VMs can migrate to any host in a Nutanix cluster, even where ZERO of the VMs’ data exists.

Nutanix data locality puts ZERO restrictions on where VMs can move within a cluster. VM’s can migrate to a host even if it has no local data. As mentioned earlier, Nutanix always writes new I/O to the local node which means subsequent reads (which are common for new data) are serviced locally. The system localizes remote reads only when they occur (at a 1MB granularity).

This DeepStorage.net criticism of data locality is not at all applicable to Nutanix’s data locality implementation. The report highlights some weaknesses of vendors who have quite frankly just adopted the data locality terminology without the underlying architecture of the leading Enterprise Cloud platform from Nutanix.

Let’s look at the next section, “Data locality’s promoted advantages”.

A few key points:

Nutanix does not claim data locality is the only way to deliver the performance modern datacenters demand.

Nutanix Acropolis distributed storage fabric (ADSF) understands where reads and writes are occurring and how to most intelligently place data and when locality will benefit and when a workload demands more I/O than a single node can provide.
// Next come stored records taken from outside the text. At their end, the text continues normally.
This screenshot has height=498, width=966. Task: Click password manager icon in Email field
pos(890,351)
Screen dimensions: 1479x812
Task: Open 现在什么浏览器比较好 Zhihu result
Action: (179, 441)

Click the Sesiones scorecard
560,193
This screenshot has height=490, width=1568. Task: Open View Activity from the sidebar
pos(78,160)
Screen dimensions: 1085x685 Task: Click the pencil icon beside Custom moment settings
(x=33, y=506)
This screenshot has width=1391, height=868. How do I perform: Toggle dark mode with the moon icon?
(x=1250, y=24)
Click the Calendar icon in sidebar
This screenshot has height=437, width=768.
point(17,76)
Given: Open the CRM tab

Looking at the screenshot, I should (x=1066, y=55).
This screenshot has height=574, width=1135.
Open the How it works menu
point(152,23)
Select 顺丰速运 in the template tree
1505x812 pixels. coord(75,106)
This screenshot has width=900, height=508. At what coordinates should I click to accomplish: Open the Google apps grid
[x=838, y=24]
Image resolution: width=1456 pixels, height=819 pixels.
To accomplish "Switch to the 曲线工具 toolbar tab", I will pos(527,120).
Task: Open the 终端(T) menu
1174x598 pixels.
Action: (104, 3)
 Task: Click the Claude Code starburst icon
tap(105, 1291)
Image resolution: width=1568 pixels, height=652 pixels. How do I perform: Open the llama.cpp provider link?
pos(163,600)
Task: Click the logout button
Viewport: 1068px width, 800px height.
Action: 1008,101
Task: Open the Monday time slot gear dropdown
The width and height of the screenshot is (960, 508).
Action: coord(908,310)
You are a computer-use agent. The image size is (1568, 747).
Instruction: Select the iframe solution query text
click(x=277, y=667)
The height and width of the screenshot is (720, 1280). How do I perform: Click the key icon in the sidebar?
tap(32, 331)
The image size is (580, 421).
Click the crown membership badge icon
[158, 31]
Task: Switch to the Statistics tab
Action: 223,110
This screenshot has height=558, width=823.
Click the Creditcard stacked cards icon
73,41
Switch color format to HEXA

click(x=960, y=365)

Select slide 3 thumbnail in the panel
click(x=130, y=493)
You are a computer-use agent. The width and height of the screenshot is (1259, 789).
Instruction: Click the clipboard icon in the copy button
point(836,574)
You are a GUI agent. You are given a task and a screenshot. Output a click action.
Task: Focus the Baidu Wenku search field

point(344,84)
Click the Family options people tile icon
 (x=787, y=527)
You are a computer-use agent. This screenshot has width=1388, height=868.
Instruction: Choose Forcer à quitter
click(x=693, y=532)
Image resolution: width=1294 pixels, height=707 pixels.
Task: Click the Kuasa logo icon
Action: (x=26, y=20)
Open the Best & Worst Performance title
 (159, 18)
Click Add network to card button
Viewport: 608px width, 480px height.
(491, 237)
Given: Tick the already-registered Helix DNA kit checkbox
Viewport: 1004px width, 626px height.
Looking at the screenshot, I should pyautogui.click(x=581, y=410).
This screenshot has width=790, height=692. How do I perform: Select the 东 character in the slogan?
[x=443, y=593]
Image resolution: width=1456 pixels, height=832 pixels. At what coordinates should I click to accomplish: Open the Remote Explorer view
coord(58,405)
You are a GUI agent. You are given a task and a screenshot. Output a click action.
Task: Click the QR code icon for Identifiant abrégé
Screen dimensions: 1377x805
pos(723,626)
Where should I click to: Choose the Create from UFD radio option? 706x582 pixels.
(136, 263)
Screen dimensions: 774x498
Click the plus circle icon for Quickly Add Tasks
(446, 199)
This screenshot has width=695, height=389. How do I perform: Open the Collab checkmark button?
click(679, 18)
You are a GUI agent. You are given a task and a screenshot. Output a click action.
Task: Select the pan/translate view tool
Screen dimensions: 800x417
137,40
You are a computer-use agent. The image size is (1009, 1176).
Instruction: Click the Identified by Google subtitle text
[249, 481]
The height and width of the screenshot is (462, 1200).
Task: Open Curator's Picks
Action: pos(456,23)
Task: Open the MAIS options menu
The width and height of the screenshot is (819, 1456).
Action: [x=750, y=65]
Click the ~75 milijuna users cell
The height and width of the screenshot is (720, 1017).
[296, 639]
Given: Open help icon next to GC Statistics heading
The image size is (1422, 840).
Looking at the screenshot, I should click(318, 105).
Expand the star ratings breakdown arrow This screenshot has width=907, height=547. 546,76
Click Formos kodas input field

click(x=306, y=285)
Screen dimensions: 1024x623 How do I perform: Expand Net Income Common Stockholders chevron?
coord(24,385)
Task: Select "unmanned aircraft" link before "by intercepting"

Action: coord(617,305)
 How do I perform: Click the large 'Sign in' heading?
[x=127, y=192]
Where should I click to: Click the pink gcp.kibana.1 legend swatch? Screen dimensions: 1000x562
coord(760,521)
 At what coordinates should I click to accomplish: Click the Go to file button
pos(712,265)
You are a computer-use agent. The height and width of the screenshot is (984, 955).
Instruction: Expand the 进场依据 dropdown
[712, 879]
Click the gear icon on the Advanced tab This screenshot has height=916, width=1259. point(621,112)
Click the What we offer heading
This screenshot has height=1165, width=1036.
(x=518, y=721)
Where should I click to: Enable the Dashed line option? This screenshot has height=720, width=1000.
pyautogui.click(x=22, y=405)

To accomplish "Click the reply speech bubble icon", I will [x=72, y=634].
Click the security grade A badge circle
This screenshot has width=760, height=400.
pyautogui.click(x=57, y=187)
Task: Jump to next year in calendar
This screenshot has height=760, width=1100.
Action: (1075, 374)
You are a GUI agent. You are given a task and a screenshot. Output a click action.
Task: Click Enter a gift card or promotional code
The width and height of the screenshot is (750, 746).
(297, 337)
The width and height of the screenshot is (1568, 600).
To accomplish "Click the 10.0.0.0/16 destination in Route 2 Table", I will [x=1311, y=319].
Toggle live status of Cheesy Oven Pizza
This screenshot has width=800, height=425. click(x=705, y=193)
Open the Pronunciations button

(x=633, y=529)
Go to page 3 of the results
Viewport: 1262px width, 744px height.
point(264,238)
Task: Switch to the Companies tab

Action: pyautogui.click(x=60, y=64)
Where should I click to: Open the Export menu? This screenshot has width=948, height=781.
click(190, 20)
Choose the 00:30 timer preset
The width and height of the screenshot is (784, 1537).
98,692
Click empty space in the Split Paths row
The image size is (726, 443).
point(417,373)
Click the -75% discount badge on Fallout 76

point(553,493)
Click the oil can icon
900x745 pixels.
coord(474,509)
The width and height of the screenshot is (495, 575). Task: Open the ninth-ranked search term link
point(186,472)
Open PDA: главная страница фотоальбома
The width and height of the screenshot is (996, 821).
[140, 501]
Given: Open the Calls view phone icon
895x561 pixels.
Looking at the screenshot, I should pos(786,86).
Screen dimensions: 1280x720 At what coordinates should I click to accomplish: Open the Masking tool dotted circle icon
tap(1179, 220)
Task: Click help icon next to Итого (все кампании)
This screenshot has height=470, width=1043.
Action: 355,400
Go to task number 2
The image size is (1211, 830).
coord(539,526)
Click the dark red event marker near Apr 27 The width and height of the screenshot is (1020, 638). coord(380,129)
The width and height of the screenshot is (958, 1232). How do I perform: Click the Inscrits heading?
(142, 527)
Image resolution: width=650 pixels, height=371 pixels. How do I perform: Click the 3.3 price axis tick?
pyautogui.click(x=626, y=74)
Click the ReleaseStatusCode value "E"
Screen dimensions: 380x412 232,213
Nutanix released Acropolis Block Services (ABS) in 2016 which allows virtual or physical workloads to enjoy scale out performance using all nodes in a Nutanix cluster. In the case of a physical server, no data locality is available, but if the workload is a VM, some data locality is possible which takes some overhead off the network to maximise the available bandwidth for remote I/O to occur with minimal contention.

The below tweet shows a physical server connected to a 4 node cluster using 4 active paths, then the same physical server expanding automatically to 8 paths when the cluster was expanded to 8 nodes.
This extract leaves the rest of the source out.